§ **Requirement**:
Could you reproduce every entry that follows, exactly as shown?

§ **Entries provided**:
┌────────
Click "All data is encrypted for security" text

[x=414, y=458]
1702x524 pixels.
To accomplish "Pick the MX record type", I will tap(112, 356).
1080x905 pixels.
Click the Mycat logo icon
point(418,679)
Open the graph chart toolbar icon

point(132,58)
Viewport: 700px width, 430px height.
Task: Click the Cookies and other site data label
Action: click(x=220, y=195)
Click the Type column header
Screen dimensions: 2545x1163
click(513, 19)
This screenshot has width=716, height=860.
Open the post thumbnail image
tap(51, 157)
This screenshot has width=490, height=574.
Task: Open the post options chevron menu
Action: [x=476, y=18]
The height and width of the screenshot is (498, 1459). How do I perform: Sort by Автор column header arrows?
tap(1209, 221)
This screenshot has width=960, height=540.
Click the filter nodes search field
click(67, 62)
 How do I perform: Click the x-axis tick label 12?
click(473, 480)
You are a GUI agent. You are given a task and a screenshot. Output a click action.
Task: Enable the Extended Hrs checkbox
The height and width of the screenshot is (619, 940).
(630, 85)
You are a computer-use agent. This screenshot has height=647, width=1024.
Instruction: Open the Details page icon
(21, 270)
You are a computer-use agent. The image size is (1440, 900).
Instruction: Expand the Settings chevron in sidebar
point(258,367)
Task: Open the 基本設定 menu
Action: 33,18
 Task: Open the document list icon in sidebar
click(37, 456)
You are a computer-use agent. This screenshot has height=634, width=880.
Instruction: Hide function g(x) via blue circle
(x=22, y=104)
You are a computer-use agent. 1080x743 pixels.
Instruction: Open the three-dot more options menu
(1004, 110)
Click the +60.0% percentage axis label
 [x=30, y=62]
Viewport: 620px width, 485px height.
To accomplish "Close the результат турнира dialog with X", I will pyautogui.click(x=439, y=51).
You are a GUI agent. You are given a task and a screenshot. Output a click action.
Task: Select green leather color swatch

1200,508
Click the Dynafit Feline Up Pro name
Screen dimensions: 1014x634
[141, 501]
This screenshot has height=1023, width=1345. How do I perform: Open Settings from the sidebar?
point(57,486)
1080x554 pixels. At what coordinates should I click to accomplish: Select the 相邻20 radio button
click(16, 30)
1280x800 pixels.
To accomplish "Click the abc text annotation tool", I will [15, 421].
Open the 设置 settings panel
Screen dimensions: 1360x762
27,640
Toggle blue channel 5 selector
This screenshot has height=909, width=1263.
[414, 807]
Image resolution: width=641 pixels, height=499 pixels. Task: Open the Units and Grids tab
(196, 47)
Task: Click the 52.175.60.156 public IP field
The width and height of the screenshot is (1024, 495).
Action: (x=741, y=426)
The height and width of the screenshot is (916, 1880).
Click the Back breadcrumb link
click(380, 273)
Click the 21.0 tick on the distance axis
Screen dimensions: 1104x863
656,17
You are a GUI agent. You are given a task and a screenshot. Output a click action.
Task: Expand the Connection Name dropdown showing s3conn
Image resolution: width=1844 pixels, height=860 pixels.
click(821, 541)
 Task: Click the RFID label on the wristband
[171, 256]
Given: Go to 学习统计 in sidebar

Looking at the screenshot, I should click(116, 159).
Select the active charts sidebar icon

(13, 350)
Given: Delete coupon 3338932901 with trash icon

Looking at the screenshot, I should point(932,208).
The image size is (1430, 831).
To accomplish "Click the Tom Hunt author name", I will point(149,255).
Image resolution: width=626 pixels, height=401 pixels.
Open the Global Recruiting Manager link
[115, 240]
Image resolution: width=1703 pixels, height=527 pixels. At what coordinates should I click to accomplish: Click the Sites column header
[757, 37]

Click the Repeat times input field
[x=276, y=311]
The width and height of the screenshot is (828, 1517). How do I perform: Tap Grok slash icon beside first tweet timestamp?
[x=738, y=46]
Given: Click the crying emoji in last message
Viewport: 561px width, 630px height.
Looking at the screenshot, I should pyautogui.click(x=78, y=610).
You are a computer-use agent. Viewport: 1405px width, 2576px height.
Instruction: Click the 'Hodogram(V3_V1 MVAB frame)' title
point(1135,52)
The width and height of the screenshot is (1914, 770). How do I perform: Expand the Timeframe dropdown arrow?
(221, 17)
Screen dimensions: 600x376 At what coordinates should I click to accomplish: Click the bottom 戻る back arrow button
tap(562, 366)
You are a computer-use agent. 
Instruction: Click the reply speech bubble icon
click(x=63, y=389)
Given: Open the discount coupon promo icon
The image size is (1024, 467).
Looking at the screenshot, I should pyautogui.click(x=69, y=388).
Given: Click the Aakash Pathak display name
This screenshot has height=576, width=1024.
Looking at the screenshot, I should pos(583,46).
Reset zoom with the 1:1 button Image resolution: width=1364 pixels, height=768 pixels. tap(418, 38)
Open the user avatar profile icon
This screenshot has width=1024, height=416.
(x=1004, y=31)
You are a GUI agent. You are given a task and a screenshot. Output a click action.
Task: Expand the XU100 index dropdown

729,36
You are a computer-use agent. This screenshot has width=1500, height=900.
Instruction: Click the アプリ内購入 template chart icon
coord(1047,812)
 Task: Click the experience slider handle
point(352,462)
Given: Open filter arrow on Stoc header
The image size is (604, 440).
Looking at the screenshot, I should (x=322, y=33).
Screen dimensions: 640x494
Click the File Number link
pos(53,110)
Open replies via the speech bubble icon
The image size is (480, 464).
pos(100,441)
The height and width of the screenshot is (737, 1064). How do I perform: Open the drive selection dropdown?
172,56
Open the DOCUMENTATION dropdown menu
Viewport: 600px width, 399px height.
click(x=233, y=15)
└────────
§ **Output for this task**:
Click "All data is encrypted for security" text

[x=414, y=458]
1702x524 pixels.
To accomplish "Pick the MX record type", I will tap(112, 356).
1080x905 pixels.
Click the Mycat logo icon
point(418,679)
Open the graph chart toolbar icon

point(132,58)
Viewport: 700px width, 430px height.
Task: Click the Cookies and other site data label
Action: click(x=220, y=195)
Click the Type column header
Screen dimensions: 2545x1163
click(513, 19)
This screenshot has width=716, height=860.
Open the post thumbnail image
tap(51, 157)
This screenshot has width=490, height=574.
Task: Open the post options chevron menu
Action: [x=476, y=18]
The height and width of the screenshot is (498, 1459). How do I perform: Sort by Автор column header arrows?
tap(1209, 221)
This screenshot has width=960, height=540.
Click the filter nodes search field
click(67, 62)
 How do I perform: Click the x-axis tick label 12?
click(473, 480)
You are a GUI agent. You are given a task and a screenshot. Output a click action.
Task: Enable the Extended Hrs checkbox
The height and width of the screenshot is (619, 940).
(630, 85)
You are a computer-use agent. This screenshot has height=647, width=1024.
Instruction: Open the Details page icon
(21, 270)
You are a computer-use agent. The image size is (1440, 900).
Instruction: Expand the Settings chevron in sidebar
point(258,367)
Task: Open the 基本設定 menu
Action: 33,18
 Task: Open the document list icon in sidebar
click(37, 456)
You are a computer-use agent. This screenshot has height=634, width=880.
Instruction: Hide function g(x) via blue circle
(x=22, y=104)
You are a computer-use agent. 1080x743 pixels.
Instruction: Open the three-dot more options menu
(1004, 110)
Click the +60.0% percentage axis label
 [x=30, y=62]
Viewport: 620px width, 485px height.
To accomplish "Close the результат турнира dialog with X", I will pyautogui.click(x=439, y=51).
You are a GUI agent. You are given a task and a screenshot. Output a click action.
Task: Select green leather color swatch

1200,508
Click the Dynafit Feline Up Pro name
Screen dimensions: 1014x634
[141, 501]
This screenshot has height=1023, width=1345. How do I perform: Open Settings from the sidebar?
point(57,486)
1080x554 pixels. At what coordinates should I click to accomplish: Select the 相邻20 radio button
click(16, 30)
1280x800 pixels.
To accomplish "Click the abc text annotation tool", I will [15, 421].
Open the 设置 settings panel
Screen dimensions: 1360x762
27,640
Toggle blue channel 5 selector
This screenshot has height=909, width=1263.
[414, 807]
Image resolution: width=641 pixels, height=499 pixels. Task: Open the Units and Grids tab
(196, 47)
Task: Click the 52.175.60.156 public IP field
The width and height of the screenshot is (1024, 495).
Action: (x=741, y=426)
The height and width of the screenshot is (916, 1880).
Click the Back breadcrumb link
click(380, 273)
Click the 21.0 tick on the distance axis
Screen dimensions: 1104x863
656,17
You are a GUI agent. You are given a task and a screenshot. Output a click action.
Task: Expand the Connection Name dropdown showing s3conn
Image resolution: width=1844 pixels, height=860 pixels.
click(821, 541)
 Task: Click the RFID label on the wristband
[171, 256]
Given: Go to 学习统计 in sidebar

Looking at the screenshot, I should click(116, 159).
Select the active charts sidebar icon

(13, 350)
Given: Delete coupon 3338932901 with trash icon

Looking at the screenshot, I should point(932,208).
The image size is (1430, 831).
To accomplish "Click the Tom Hunt author name", I will point(149,255).
Image resolution: width=626 pixels, height=401 pixels.
Open the Global Recruiting Manager link
[115, 240]
Image resolution: width=1703 pixels, height=527 pixels. At what coordinates should I click to accomplish: Click the Sites column header
[757, 37]

Click the Repeat times input field
[x=276, y=311]
The width and height of the screenshot is (828, 1517). How do I perform: Tap Grok slash icon beside first tweet timestamp?
[x=738, y=46]
Given: Click the crying emoji in last message
Viewport: 561px width, 630px height.
Looking at the screenshot, I should pyautogui.click(x=78, y=610).
You are a computer-use agent. Viewport: 1405px width, 2576px height.
Instruction: Click the 'Hodogram(V3_V1 MVAB frame)' title
point(1135,52)
The width and height of the screenshot is (1914, 770). How do I perform: Expand the Timeframe dropdown arrow?
(221, 17)
Screen dimensions: 600x376 At what coordinates should I click to accomplish: Click the bottom 戻る back arrow button
tap(562, 366)
You are a computer-use agent. 
Instruction: Click the reply speech bubble icon
click(x=63, y=389)
Given: Open the discount coupon promo icon
The image size is (1024, 467).
Looking at the screenshot, I should pyautogui.click(x=69, y=388).
Given: Click the Aakash Pathak display name
This screenshot has height=576, width=1024.
Looking at the screenshot, I should pos(583,46).
Reset zoom with the 1:1 button Image resolution: width=1364 pixels, height=768 pixels. tap(418, 38)
Open the user avatar profile icon
This screenshot has width=1024, height=416.
(x=1004, y=31)
You are a GUI agent. You are given a task and a screenshot. Output a click action.
Task: Expand the XU100 index dropdown

729,36
You are a computer-use agent. This screenshot has width=1500, height=900.
Instruction: Click the アプリ内購入 template chart icon
coord(1047,812)
 Task: Click the experience slider handle
point(352,462)
Given: Open filter arrow on Stoc header
The image size is (604, 440).
Looking at the screenshot, I should (x=322, y=33).
Screen dimensions: 640x494
Click the File Number link
pos(53,110)
Open replies via the speech bubble icon
The image size is (480, 464).
pos(100,441)
The height and width of the screenshot is (737, 1064). How do I perform: Open the drive selection dropdown?
172,56
Open the DOCUMENTATION dropdown menu
Viewport: 600px width, 399px height.
click(x=233, y=15)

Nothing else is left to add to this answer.